* Brief: Omit every picture. Return all other data as it stands.

>>>

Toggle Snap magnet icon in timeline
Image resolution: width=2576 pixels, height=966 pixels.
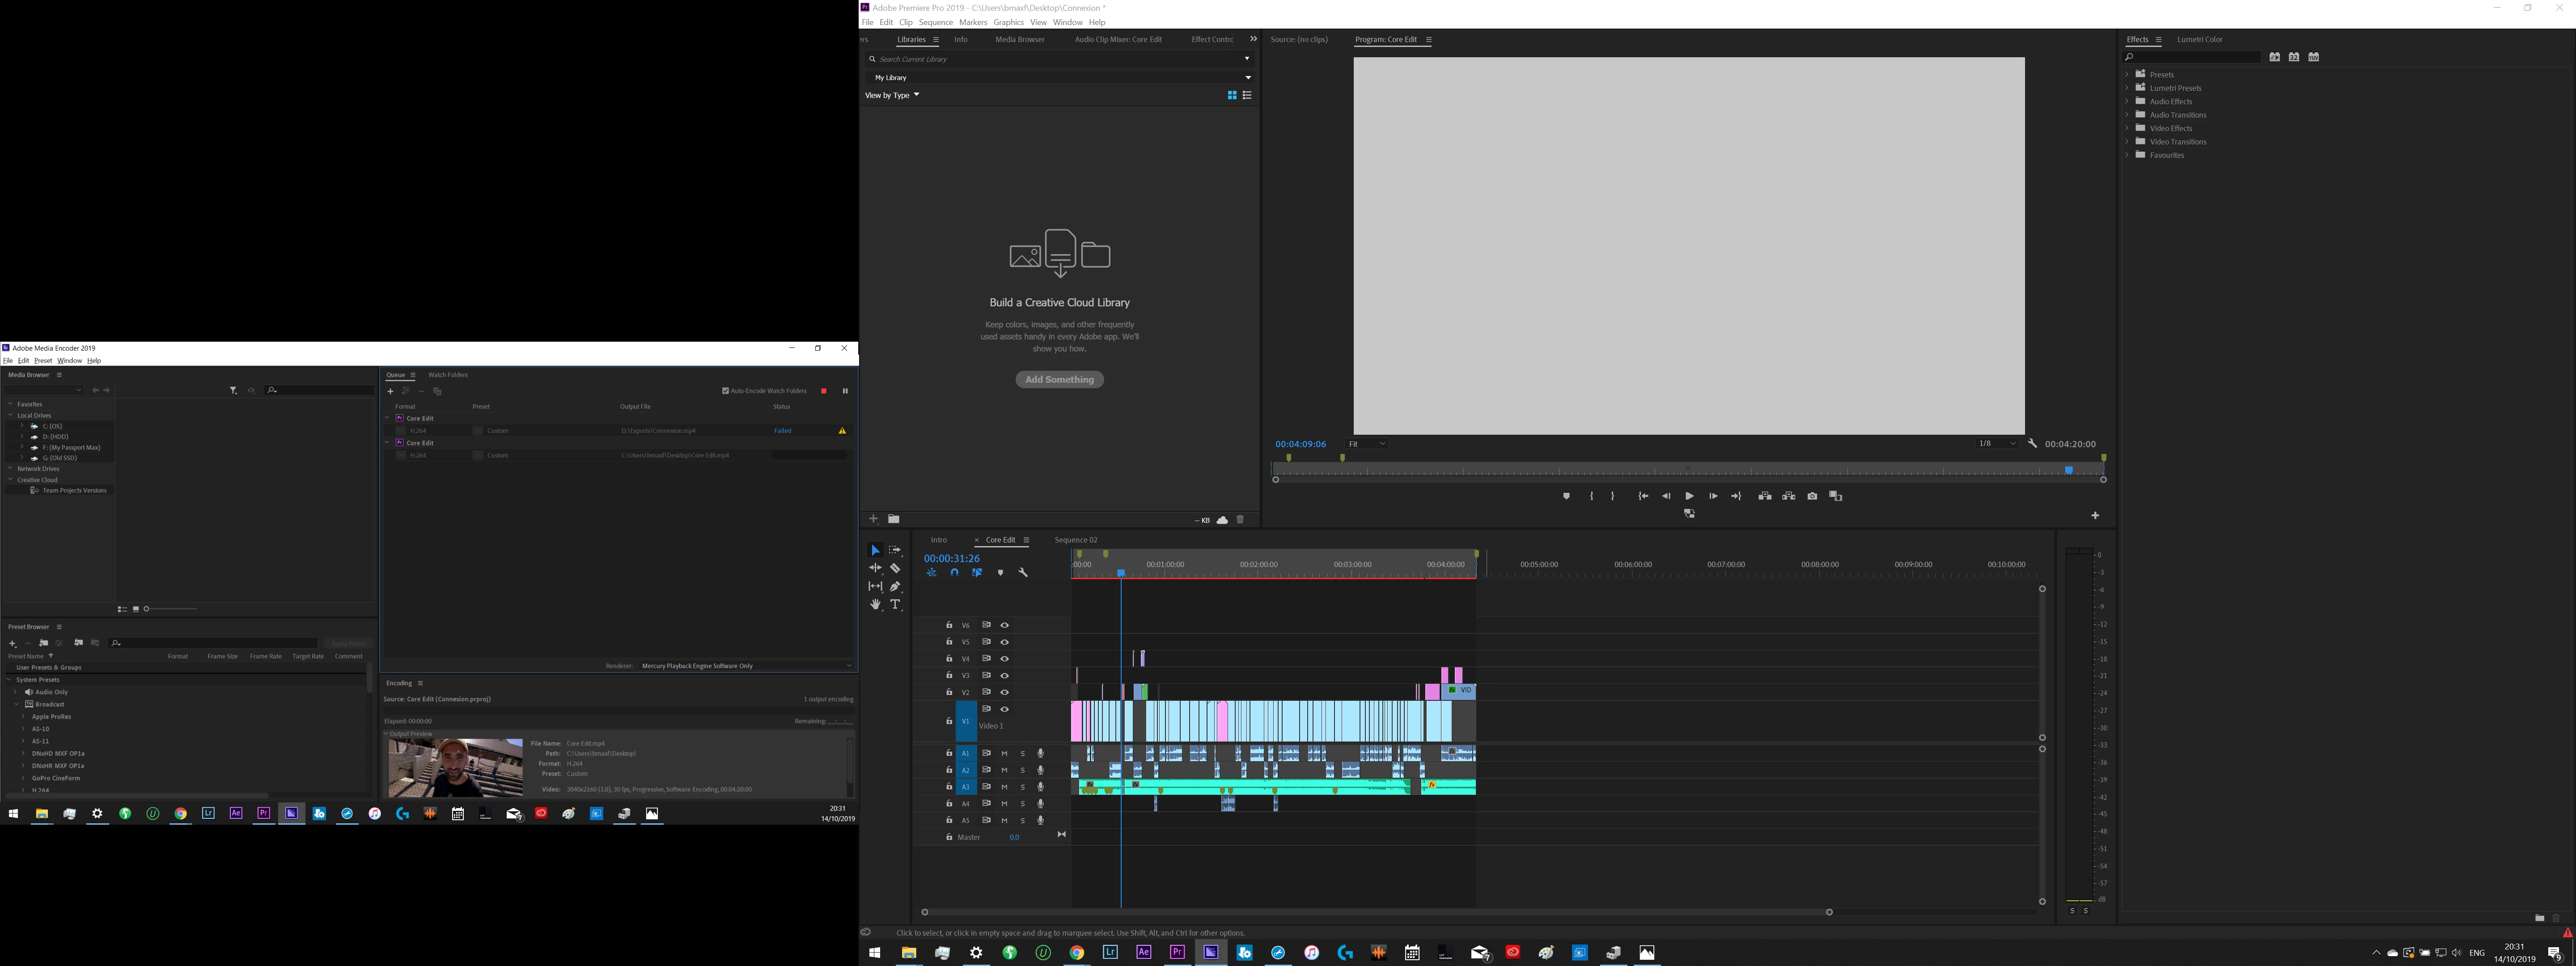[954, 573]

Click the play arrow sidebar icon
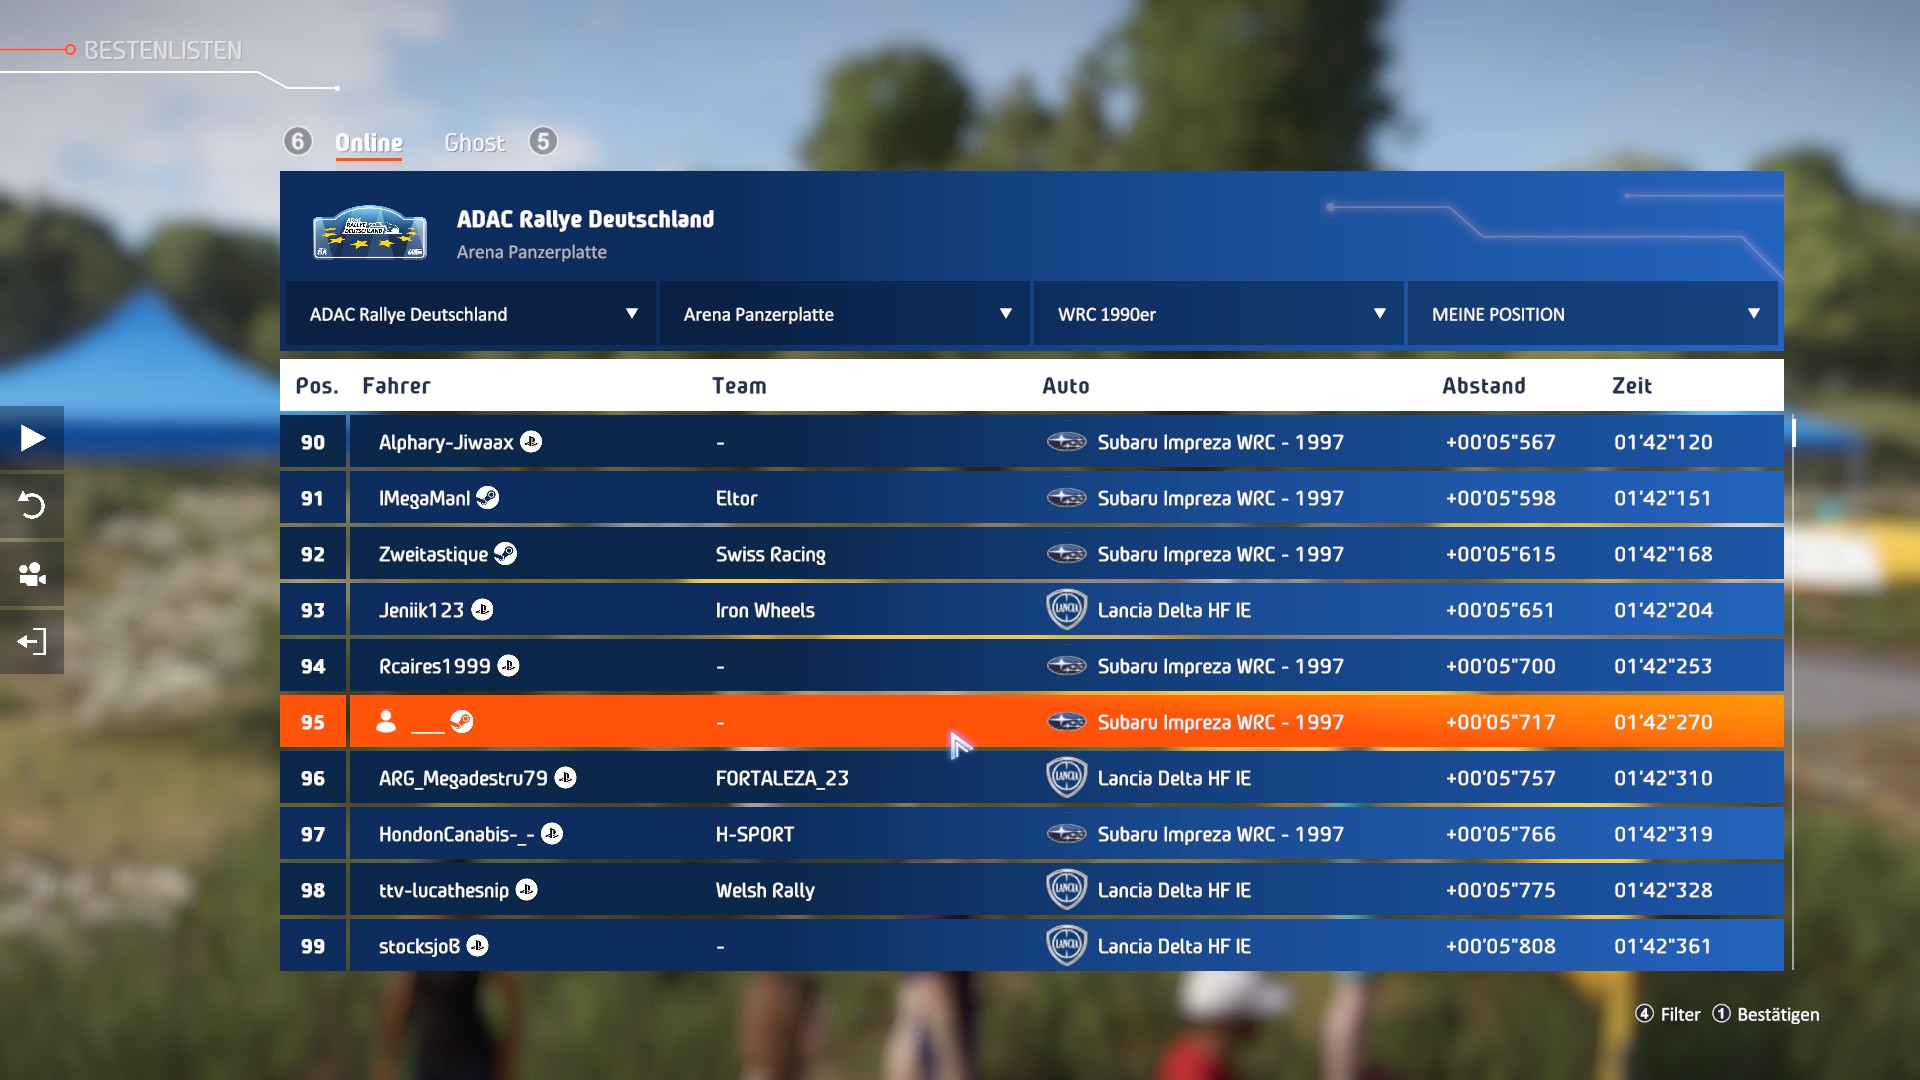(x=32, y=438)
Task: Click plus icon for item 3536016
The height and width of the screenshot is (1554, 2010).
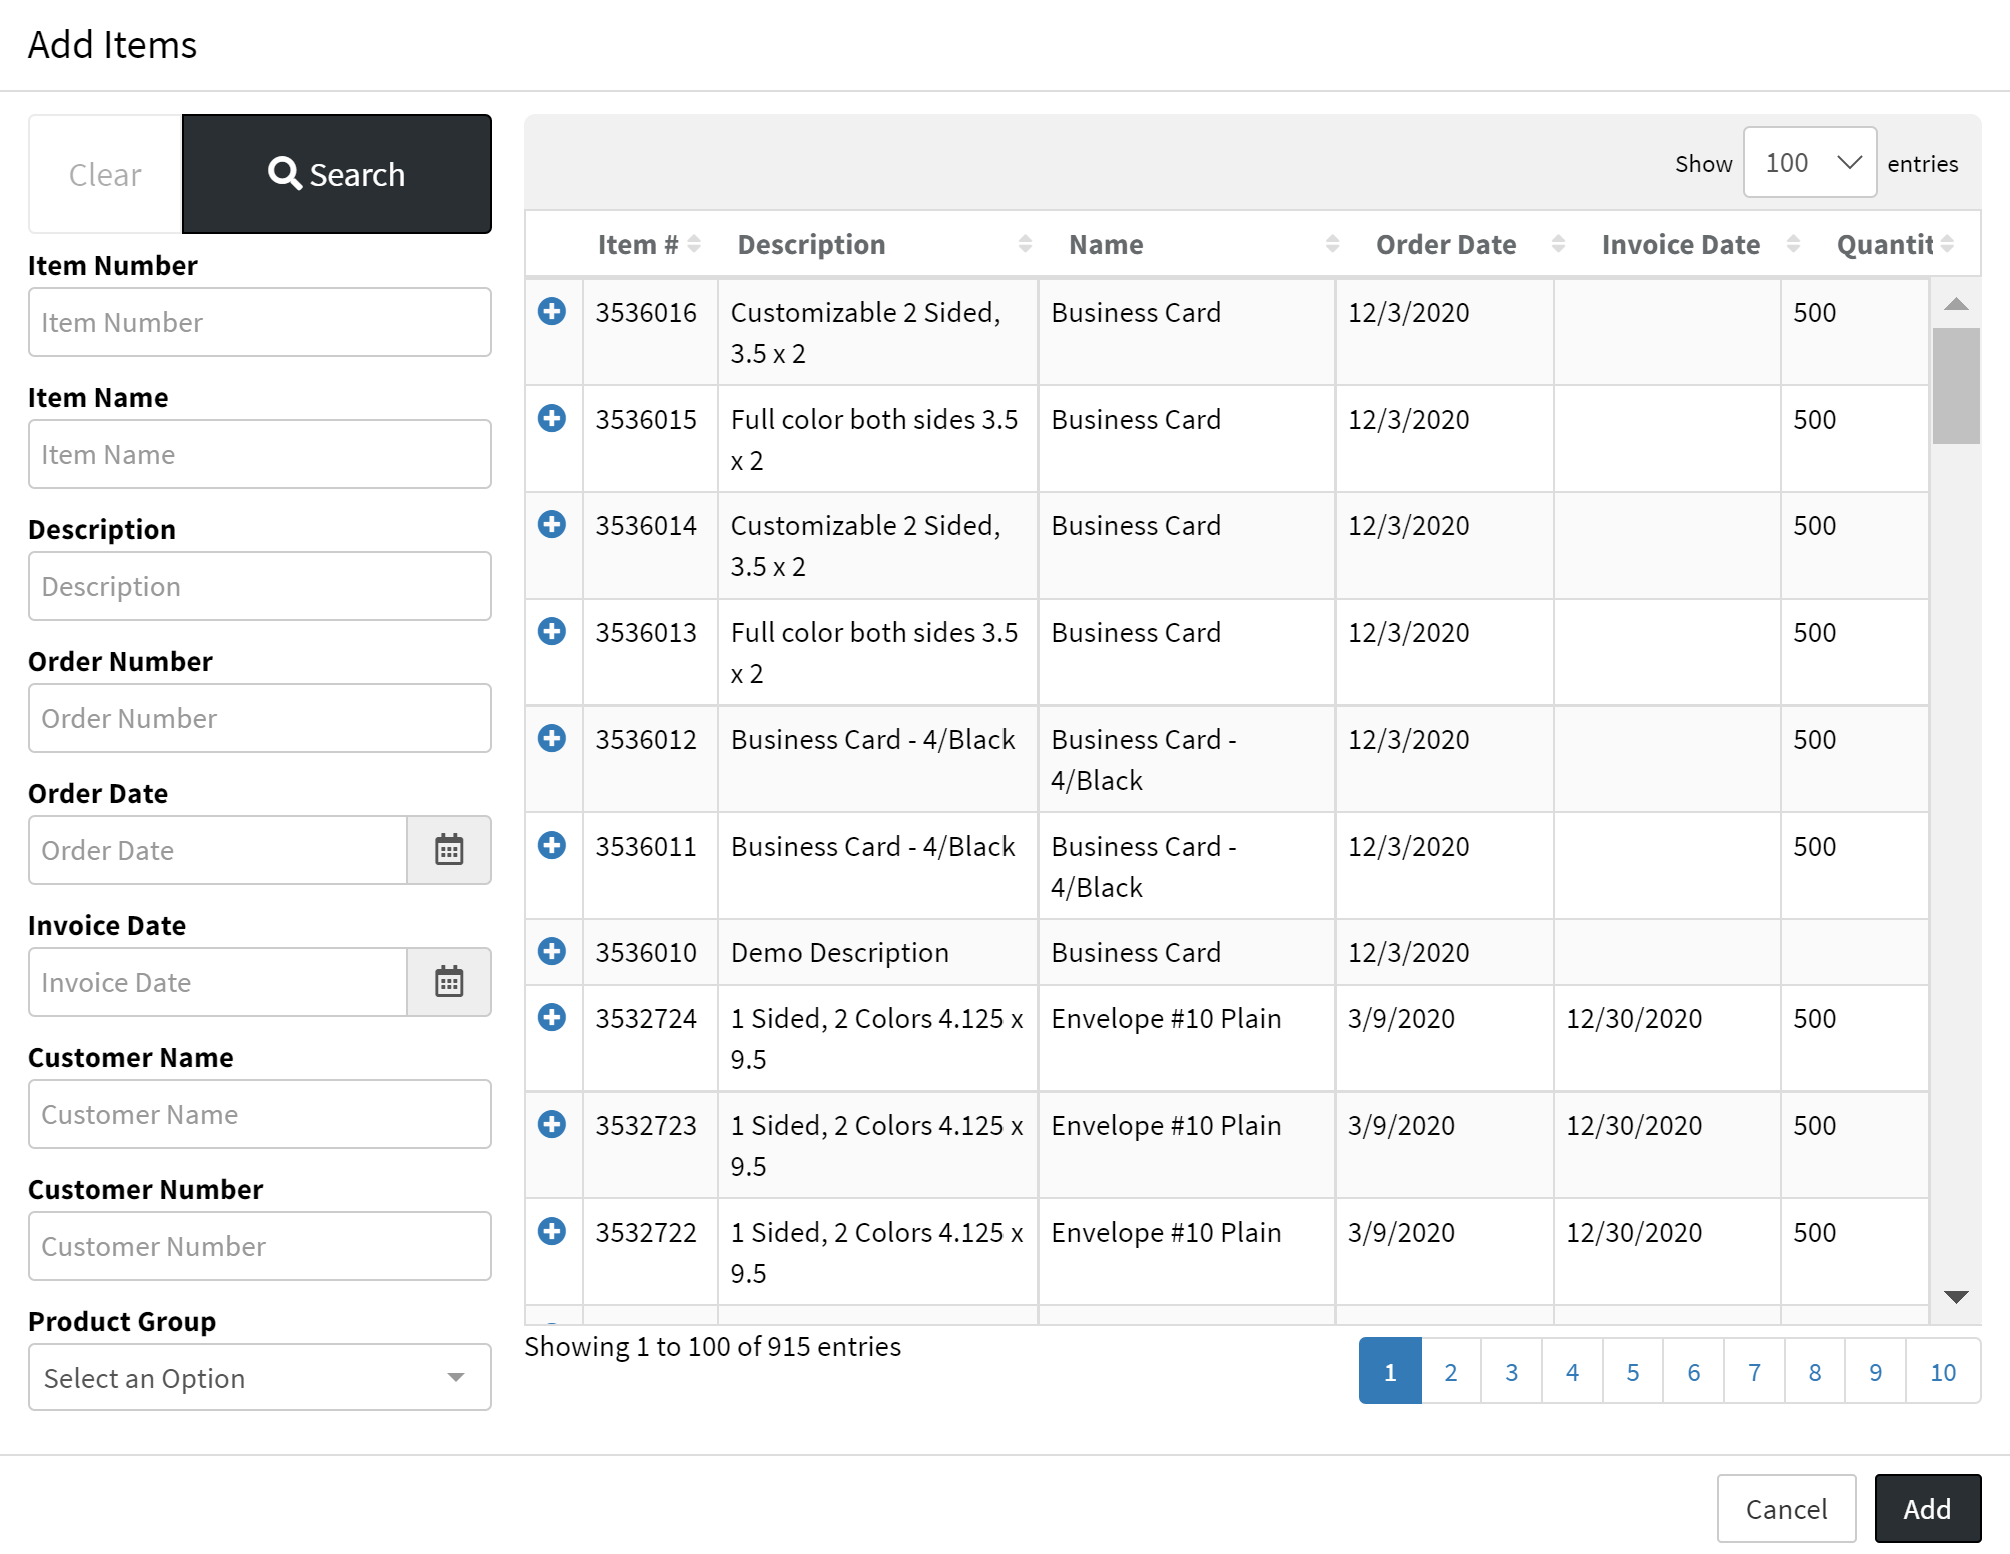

<<<

* Expected output:
Toggle Snap magnet icon in timeline
Image resolution: width=2576 pixels, height=966 pixels.
[954, 573]

Click the play arrow sidebar icon
(x=32, y=438)
Task: Click plus icon for item 3536016
The height and width of the screenshot is (1554, 2010).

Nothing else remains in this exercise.